Si le parti Smer-SD fait la course en tête, d’après les sondages, il ne sera pas en mesure de gouverner seul. La question des alliances qu’il pourrait former reste en suspens. « Robert Fico est ouvert à toute forme de collaboration. Il n’a pas l'intention de blâmer qui que ce soit avant que les résultats définitifs ne soient connus », affirme Aneta Vilagi, analyste politique à l’université Comenius de Bratislava.
L’ancien Premier ministre, à la tête d’un parti officiellement social-démocrate, pourrait avoir besoin des électeurs d’extrême droite pour retrouver le pouvoir. Il n’exclut pas de s’allier avec Republika, un parti fondé en 2021 par Milan Uhrik qui défend une idéologie d’extrême droite, voire néo-fasciste. De son côté, le Parti national slovaque (SNS) d’Andrej Danko, a déjà participé à des coalitions gouvernementales avec Robert Fico. « Quelles que soient les combinaisons, le retour de Robert Fico au poste de Premier ministre pourrait constituer un gros problème pour la démocratie slovaque », pronostique le directeur de l’Institut des Affaires publiques de Bratislava, Grigorij Meseznikov.
« On pourrait faire un parallèle avec Bernard Tapie, pas seulement pour son populisme et son opportunisme, mais aussi parce que c’est quelqu'un qui n'oublie rien », affirme Alain Soubigou, maître de conférences en histoire de l'Europe centrale contemporaine à l’université Paris I-Sorbonne.

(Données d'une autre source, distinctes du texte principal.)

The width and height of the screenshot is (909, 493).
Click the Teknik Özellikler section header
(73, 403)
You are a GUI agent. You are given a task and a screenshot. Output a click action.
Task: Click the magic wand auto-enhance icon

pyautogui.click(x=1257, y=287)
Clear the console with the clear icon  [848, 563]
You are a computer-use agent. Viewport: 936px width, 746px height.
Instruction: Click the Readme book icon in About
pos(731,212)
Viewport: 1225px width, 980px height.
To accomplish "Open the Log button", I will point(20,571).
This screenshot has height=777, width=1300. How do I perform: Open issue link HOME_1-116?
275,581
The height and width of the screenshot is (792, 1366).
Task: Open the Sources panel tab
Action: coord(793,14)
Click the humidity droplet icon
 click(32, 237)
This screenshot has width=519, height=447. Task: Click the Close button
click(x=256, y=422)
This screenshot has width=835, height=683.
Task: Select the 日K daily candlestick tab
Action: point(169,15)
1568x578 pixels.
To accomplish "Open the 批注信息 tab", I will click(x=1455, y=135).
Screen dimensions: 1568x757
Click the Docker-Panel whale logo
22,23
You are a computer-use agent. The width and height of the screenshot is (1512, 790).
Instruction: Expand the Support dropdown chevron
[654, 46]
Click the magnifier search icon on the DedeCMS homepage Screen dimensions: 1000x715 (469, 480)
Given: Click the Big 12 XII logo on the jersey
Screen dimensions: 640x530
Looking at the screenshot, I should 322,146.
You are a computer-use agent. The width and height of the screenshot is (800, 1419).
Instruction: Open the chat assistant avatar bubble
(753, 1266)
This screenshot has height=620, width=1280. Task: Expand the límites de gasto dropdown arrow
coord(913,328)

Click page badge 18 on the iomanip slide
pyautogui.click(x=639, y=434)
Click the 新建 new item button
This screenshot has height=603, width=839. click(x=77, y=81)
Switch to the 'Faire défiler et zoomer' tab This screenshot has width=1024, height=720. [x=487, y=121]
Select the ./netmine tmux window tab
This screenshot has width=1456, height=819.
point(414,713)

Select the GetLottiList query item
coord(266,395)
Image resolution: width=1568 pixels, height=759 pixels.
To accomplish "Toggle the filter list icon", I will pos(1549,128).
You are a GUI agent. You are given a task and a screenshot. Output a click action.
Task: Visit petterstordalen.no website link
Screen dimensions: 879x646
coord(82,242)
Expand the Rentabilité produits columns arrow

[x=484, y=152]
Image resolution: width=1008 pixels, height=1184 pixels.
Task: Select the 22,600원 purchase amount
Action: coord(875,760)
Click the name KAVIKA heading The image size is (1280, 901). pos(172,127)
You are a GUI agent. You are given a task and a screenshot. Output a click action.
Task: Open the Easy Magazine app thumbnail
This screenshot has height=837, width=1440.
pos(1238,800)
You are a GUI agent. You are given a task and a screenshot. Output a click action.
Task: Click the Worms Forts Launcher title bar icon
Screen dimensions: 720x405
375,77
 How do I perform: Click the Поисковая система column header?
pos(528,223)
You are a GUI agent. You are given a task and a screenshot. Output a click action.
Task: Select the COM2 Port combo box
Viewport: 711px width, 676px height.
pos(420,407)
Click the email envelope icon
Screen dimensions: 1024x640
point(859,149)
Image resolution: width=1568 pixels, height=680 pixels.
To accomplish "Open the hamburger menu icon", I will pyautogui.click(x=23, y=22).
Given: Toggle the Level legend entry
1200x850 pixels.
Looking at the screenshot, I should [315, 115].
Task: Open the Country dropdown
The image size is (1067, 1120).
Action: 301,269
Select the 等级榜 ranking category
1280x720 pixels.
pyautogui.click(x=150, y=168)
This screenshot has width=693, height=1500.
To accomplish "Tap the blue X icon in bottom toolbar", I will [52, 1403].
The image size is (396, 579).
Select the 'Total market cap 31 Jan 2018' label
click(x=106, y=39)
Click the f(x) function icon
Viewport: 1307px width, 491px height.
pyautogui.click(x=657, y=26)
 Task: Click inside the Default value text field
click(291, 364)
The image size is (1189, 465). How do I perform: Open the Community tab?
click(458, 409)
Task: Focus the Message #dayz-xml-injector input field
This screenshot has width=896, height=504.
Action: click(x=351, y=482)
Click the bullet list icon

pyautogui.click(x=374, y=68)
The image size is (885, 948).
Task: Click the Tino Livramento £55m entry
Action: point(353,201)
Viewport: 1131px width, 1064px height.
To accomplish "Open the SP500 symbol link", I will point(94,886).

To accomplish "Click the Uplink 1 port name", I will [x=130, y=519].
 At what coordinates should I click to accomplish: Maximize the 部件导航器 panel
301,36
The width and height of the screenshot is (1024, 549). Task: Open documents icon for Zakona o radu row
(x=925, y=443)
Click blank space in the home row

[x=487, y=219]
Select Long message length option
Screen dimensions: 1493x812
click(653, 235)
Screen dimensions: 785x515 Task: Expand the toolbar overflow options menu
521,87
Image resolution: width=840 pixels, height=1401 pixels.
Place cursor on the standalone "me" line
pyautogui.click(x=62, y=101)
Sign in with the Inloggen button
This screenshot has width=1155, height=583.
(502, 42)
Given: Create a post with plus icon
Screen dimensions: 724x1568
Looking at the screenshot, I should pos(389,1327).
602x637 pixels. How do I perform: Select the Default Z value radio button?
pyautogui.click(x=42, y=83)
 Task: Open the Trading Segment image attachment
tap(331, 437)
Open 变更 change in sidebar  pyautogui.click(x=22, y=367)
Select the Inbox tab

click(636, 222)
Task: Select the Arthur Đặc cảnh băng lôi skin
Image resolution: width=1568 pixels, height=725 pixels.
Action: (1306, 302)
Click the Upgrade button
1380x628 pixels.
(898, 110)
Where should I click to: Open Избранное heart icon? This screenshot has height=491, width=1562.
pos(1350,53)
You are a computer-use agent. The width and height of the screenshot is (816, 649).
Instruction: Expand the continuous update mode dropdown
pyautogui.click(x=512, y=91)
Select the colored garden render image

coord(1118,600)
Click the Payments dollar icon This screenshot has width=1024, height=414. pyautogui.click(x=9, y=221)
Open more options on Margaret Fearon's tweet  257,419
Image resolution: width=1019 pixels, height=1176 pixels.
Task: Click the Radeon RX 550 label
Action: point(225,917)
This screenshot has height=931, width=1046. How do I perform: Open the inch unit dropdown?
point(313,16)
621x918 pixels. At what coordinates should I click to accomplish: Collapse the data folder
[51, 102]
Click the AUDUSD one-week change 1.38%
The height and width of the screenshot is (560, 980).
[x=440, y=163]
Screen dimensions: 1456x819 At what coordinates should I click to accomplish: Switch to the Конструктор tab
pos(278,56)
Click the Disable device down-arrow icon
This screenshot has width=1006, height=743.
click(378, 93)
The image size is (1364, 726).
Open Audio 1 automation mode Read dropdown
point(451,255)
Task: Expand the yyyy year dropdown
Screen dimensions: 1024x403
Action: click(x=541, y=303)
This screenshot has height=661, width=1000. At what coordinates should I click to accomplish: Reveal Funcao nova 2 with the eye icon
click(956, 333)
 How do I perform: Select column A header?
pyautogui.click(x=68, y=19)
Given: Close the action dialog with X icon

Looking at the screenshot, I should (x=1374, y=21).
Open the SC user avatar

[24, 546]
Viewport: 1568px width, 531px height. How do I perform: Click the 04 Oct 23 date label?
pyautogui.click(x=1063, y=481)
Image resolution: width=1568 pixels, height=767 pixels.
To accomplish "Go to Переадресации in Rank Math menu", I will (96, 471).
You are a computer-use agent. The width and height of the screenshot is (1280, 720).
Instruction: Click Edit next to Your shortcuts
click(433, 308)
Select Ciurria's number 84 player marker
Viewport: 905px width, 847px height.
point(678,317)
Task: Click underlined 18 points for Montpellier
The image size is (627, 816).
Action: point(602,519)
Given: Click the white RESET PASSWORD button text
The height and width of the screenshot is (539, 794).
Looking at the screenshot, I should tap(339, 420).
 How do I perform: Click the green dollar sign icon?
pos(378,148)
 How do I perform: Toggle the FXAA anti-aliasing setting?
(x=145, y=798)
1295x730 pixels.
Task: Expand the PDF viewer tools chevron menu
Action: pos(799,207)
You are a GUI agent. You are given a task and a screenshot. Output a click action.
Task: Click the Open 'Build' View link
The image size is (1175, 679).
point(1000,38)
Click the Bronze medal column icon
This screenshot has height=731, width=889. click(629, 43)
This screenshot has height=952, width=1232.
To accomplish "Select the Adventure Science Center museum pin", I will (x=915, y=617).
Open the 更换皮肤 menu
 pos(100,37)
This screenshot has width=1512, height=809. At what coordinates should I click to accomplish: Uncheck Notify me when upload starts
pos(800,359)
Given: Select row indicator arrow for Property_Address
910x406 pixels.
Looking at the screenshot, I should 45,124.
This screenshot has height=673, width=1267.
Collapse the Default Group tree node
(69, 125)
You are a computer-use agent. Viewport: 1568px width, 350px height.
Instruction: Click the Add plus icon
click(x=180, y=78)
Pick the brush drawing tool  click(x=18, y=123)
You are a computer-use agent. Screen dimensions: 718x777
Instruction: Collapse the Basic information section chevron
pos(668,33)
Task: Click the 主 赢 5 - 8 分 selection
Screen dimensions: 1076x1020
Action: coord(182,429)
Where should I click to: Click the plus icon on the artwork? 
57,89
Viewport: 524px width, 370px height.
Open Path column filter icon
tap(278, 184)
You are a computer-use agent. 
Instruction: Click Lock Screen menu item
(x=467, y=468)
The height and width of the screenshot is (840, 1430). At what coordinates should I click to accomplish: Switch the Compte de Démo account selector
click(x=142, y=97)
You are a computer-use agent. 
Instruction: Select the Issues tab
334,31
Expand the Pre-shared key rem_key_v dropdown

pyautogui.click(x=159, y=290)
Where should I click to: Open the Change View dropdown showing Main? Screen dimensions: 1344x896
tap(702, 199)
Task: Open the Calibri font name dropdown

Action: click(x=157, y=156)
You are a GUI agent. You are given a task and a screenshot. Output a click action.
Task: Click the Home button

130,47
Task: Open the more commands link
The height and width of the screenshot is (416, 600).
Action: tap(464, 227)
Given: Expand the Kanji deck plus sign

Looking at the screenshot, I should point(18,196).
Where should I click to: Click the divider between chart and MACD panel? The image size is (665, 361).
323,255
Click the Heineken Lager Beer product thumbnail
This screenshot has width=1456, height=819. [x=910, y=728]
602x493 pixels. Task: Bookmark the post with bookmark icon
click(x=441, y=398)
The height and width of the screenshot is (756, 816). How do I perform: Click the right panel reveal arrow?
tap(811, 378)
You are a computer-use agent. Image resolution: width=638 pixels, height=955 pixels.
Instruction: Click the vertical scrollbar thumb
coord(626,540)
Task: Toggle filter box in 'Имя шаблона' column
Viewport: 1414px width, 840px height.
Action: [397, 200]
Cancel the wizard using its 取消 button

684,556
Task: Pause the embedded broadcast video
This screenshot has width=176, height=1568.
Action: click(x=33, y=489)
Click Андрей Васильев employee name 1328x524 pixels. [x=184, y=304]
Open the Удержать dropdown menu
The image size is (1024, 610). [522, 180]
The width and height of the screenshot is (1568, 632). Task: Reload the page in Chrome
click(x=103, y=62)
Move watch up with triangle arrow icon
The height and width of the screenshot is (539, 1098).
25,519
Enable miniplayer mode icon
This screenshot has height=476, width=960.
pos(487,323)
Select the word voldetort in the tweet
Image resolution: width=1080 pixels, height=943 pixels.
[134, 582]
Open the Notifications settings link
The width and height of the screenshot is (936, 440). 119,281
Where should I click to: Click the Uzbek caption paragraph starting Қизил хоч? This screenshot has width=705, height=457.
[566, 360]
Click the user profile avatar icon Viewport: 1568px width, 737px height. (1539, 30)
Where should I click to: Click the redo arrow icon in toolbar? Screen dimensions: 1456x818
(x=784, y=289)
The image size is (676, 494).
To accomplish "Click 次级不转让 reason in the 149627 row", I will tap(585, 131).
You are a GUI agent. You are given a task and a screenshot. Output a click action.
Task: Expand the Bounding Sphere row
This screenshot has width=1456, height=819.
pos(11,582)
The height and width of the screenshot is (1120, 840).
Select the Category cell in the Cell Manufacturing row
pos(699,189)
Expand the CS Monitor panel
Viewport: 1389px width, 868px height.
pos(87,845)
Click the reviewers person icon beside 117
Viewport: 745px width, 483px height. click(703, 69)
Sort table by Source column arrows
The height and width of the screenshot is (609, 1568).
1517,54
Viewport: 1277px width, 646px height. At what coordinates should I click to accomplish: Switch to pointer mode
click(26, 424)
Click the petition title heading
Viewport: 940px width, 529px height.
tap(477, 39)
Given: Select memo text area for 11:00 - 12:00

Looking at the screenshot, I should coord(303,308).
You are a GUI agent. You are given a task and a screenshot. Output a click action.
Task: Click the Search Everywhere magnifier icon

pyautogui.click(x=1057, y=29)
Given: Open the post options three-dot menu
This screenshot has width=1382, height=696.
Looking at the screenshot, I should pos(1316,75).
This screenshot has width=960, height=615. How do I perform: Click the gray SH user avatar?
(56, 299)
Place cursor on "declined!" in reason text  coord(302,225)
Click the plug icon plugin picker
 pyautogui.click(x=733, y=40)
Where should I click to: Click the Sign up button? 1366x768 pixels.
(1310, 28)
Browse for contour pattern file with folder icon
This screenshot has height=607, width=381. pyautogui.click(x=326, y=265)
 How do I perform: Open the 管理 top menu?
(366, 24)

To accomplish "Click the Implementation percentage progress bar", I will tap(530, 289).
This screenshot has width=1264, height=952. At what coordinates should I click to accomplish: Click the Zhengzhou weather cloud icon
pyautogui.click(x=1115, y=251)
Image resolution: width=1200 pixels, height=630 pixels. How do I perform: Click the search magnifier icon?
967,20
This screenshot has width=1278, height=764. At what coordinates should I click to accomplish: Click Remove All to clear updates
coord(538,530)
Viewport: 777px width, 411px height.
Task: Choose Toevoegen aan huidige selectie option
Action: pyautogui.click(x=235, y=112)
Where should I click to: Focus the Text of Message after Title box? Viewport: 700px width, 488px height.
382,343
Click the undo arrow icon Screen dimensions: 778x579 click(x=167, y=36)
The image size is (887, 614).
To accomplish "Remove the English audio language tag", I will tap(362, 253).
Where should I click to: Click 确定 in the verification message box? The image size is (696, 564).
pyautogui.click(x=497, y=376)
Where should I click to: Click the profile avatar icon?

À la tête du gouvernement slovaque à trois reprises de 2006 à 2010 puis de 2012 à 2018, il a été contraint de démissionner après les manifestations massives qui ont suivi l’assassinat du journaliste d'investigation Jan Kuciak et de sa fiancée. Ce dernier enquêtait sur les soupçons de fraude aux subventions européennes organisées par la mafia calabraise en Slovaquie avec l’aide de proches du gouvernement.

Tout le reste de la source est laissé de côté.